— Алексей Владимирович, вы рано стали заниматься режиссурой. Ваш первый фильм «Шинель» был дипломной работой...
— Фильм получился — во многом благодаря Ролану Быкову. Он закрыл своим мастерством все недостатки съемочного процесса, очень маленький бюджет и хилые декорации. Работали зимой, и над сценой ограбления Акакия Акакиевича бились много дней подряд. Снимали ночью, в каменной галерее. Было холодно, но бесснежно, и вместо снега использовали опилки. В первые же дни Быков простудился и потом играл с высокой температурой. И вот наступает очередная ночь, погода отвратительно сырая, дует ветер, одежда на всех мокрая... Быкову нужно снять шубу и шапку перед тем, как войти в кадр.

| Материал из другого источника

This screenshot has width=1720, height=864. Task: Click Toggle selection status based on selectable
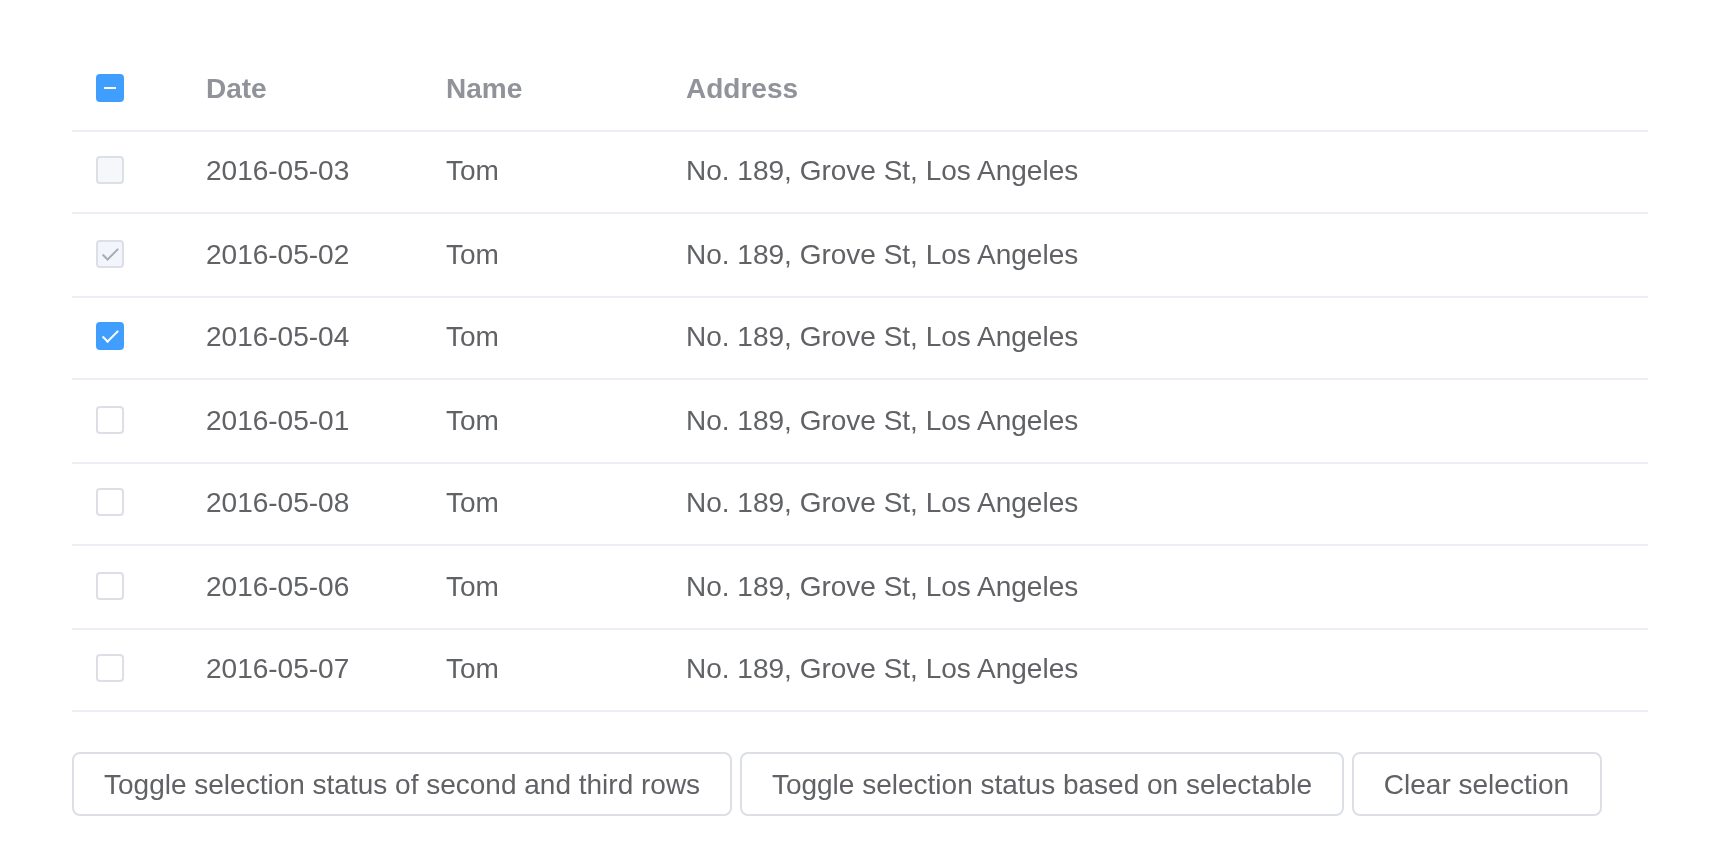tap(1042, 784)
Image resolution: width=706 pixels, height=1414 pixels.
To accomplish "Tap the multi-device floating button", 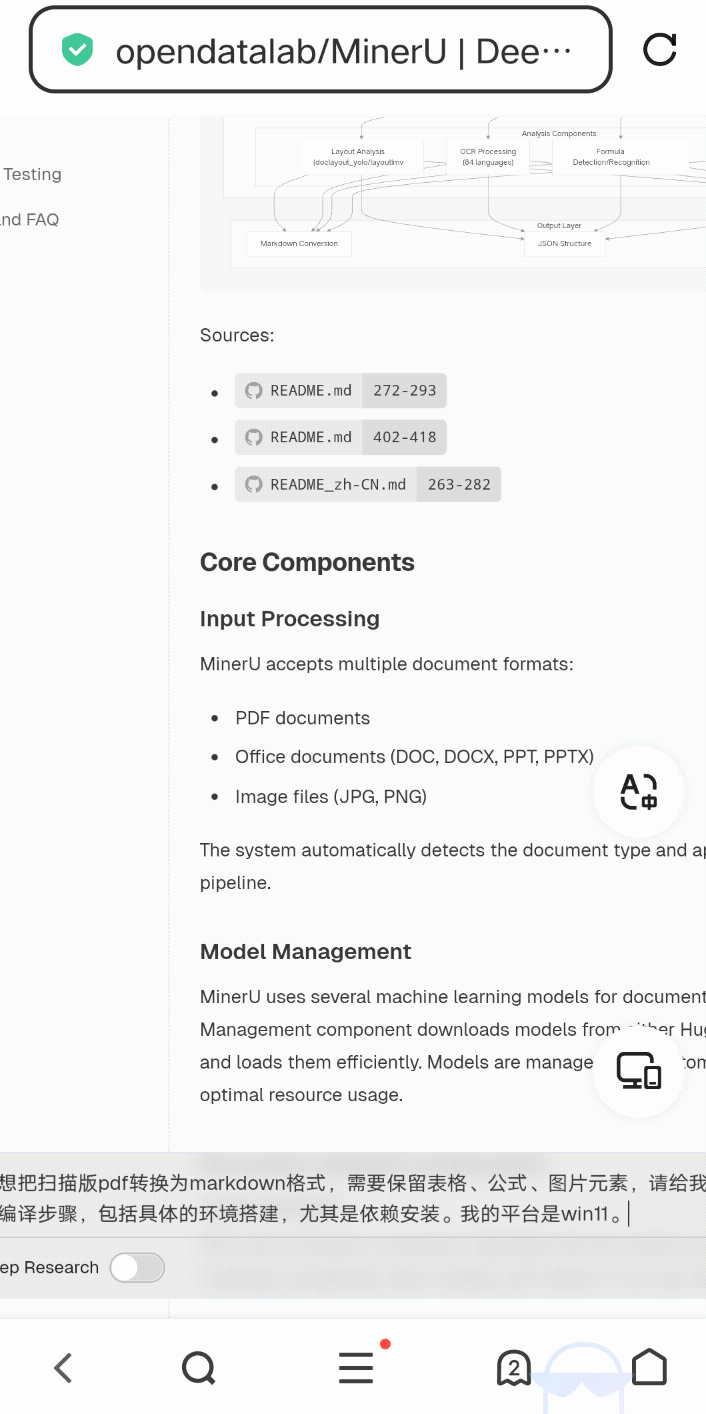I will (639, 1071).
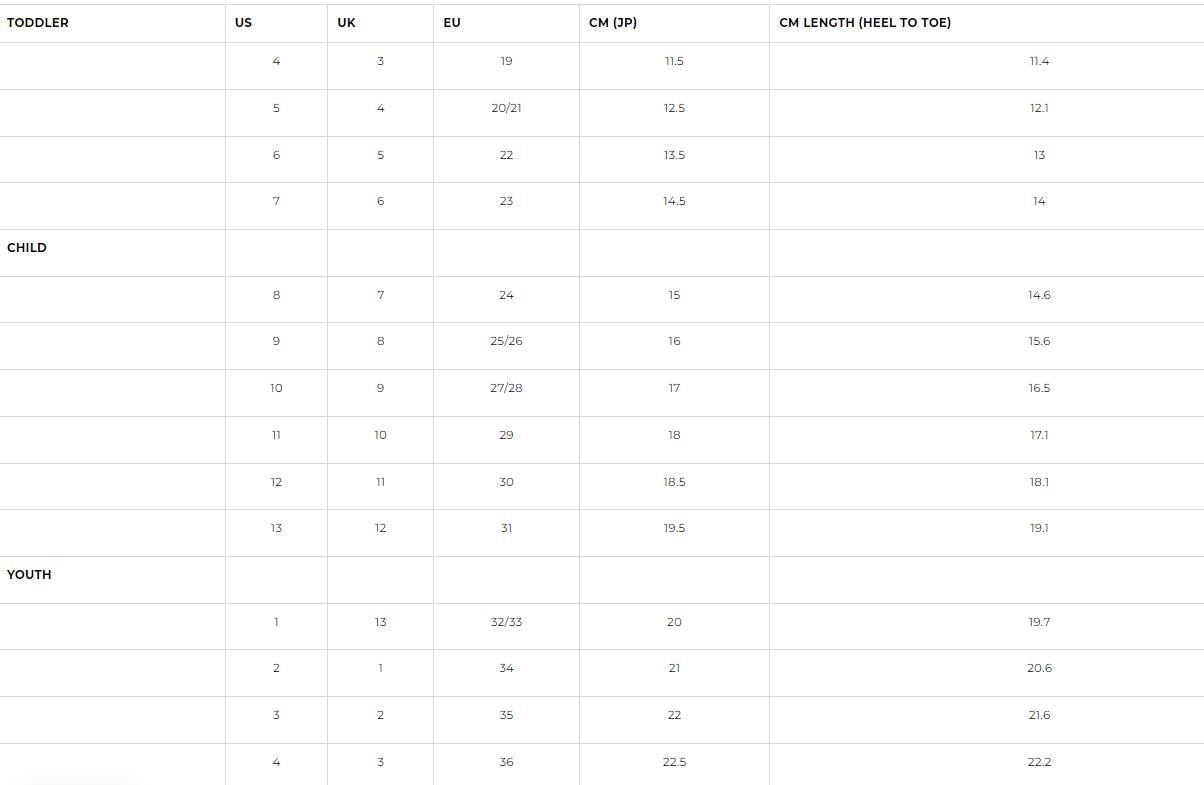Click the TODDLER section header

point(38,23)
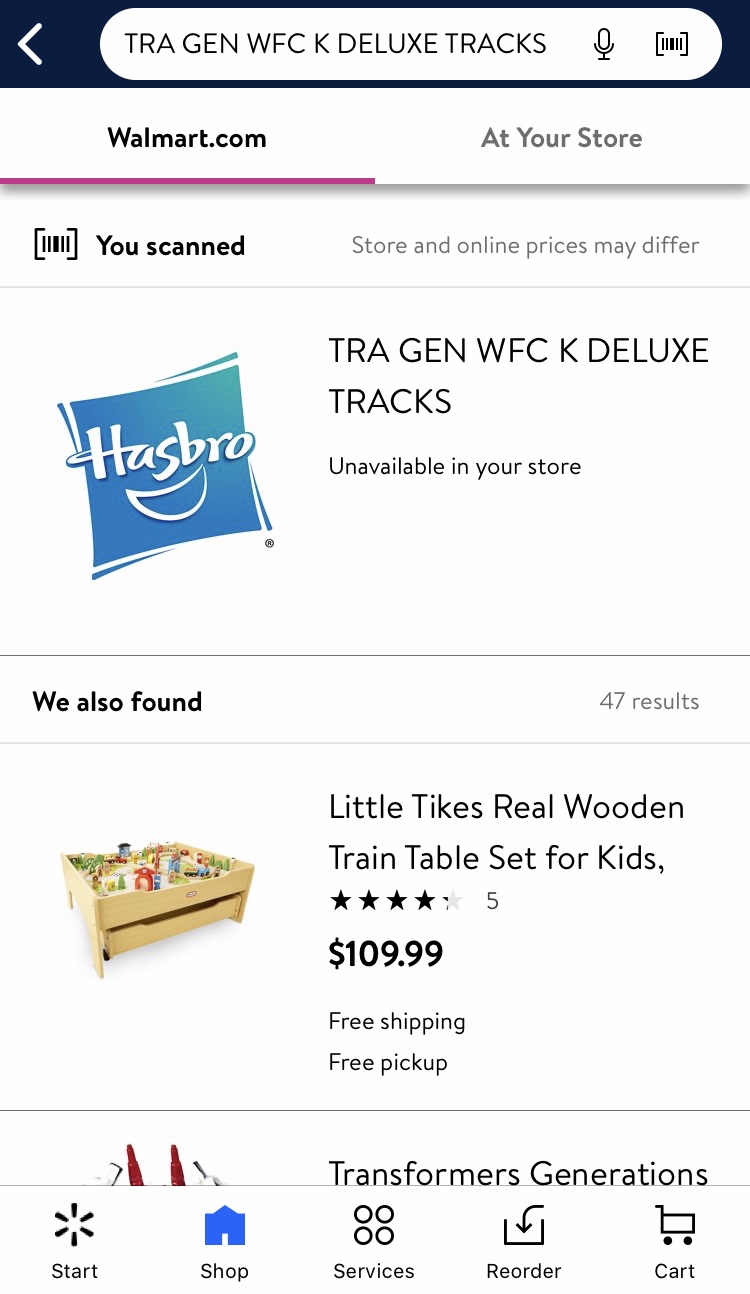Screen dimensions: 750x1294
Task: Tap the You scanned barcode icon
Action: click(55, 245)
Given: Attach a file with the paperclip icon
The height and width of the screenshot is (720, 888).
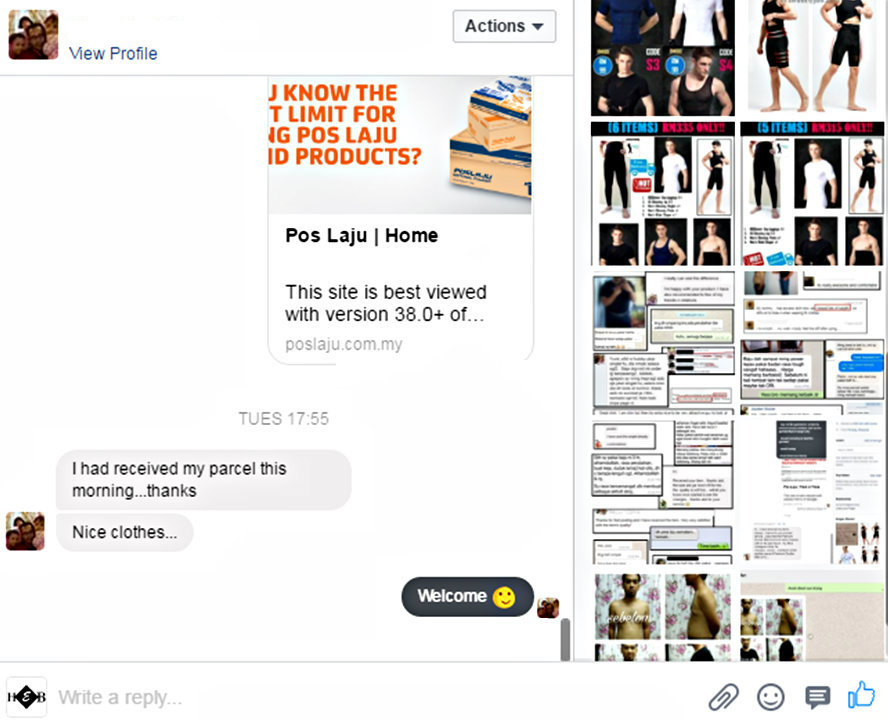Looking at the screenshot, I should 724,697.
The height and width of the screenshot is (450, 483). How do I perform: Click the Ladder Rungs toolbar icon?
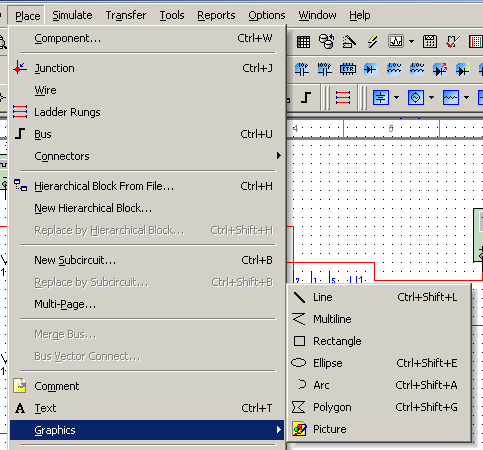coord(343,98)
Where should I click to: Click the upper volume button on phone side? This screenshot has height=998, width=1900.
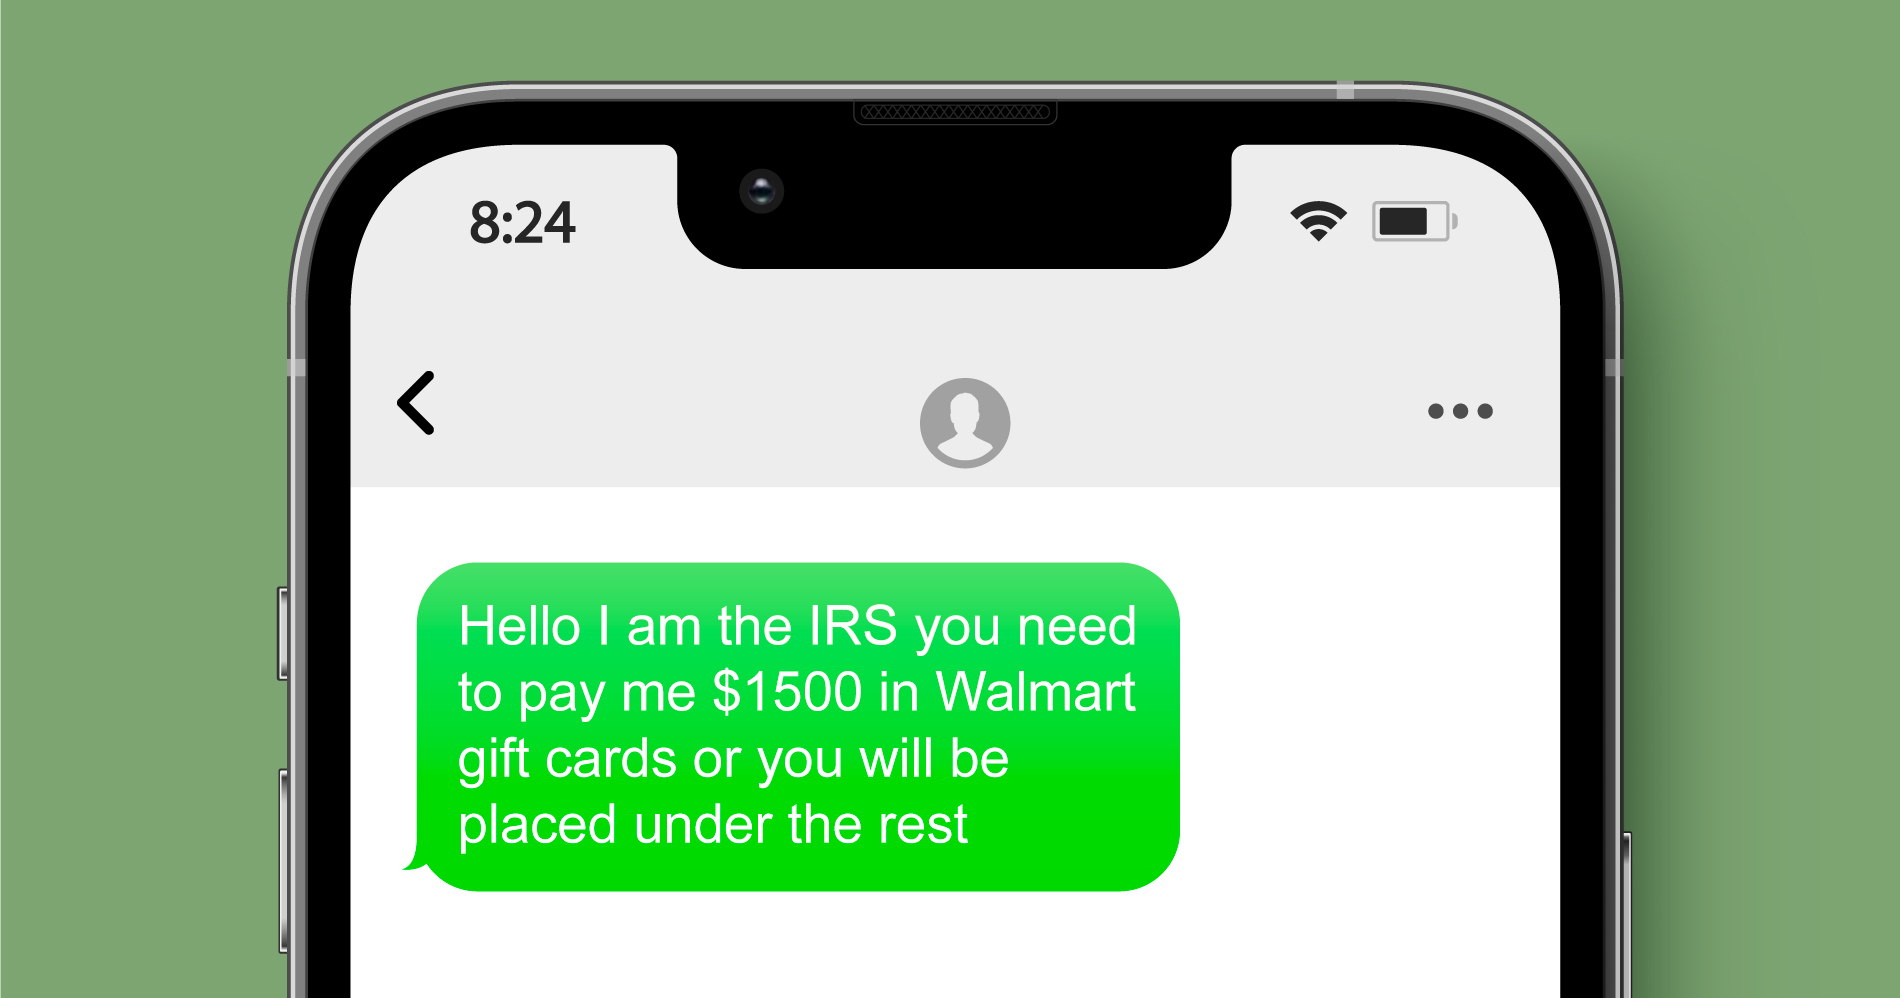(283, 634)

Любой другой уже плюнул бы и отказался — здоровье дороже! Но Ролан Антонович обладал огромной добросовестностью, приверженностью делу, он не мог так поступить. И когда прозвучала команда «Мотор!», человек, который только что сидел с полузакрытыми глазами и кашлял, преобразился. Сделал все именно так, как я задумал, и это при том, что у Гоголя сцена ограбления опирается на одно-единственное слово: «Караул!» Но Быков играл так, что у меня замирало сердце, было даже страшно...
— А ваша сказка «Три толстяка» до сих пор смотрится как современный, интересный фильм...
— Перед тем как я начал снимать сказку «Три толстяка», жена научила меня ходить по канату. Кстати, Юрия Олешу, написавшего «Трех толстяков», я знал лично. Он был частым гостем в нашем доме, поэтому для меня было важно экранизировать эту сказку. Так вот, если у вас есть свободный год, можете попробовать! Примерно столько времени у меня ушло, чтобы научиться, а тренировался я каждый день! Канат был натянут и дома, и на киностудии. Учиться этому пришлось, чтобы спасти фильм, потому что не было аппарата для комбинированных съемок. С такой техникой можно балансировать и в десяти сантиметрах от земли, а так пришлось по-настоящему натягивать веревку на высоте чердака. Конечно, предлагали взять дублера, но неизвестно, сколько времени на это бы ушло. Канатоходцев в стране не так много, а этот должен был быть с моей фигурой и похожим лицом... Погода была отвратительная, каждый шаг рискуешь поскользнуться. Гитанна стояла возле кинооператора и не сводила с меня глаз. В тот день у нее появились первые седые волосы...
— И «Шинель», и следующая ваша картина «Три толстяка», и ваша третья работа, фильм «Игрок», сняты на самом высоком уровне. Почему же вы перестали заниматься режиссурой?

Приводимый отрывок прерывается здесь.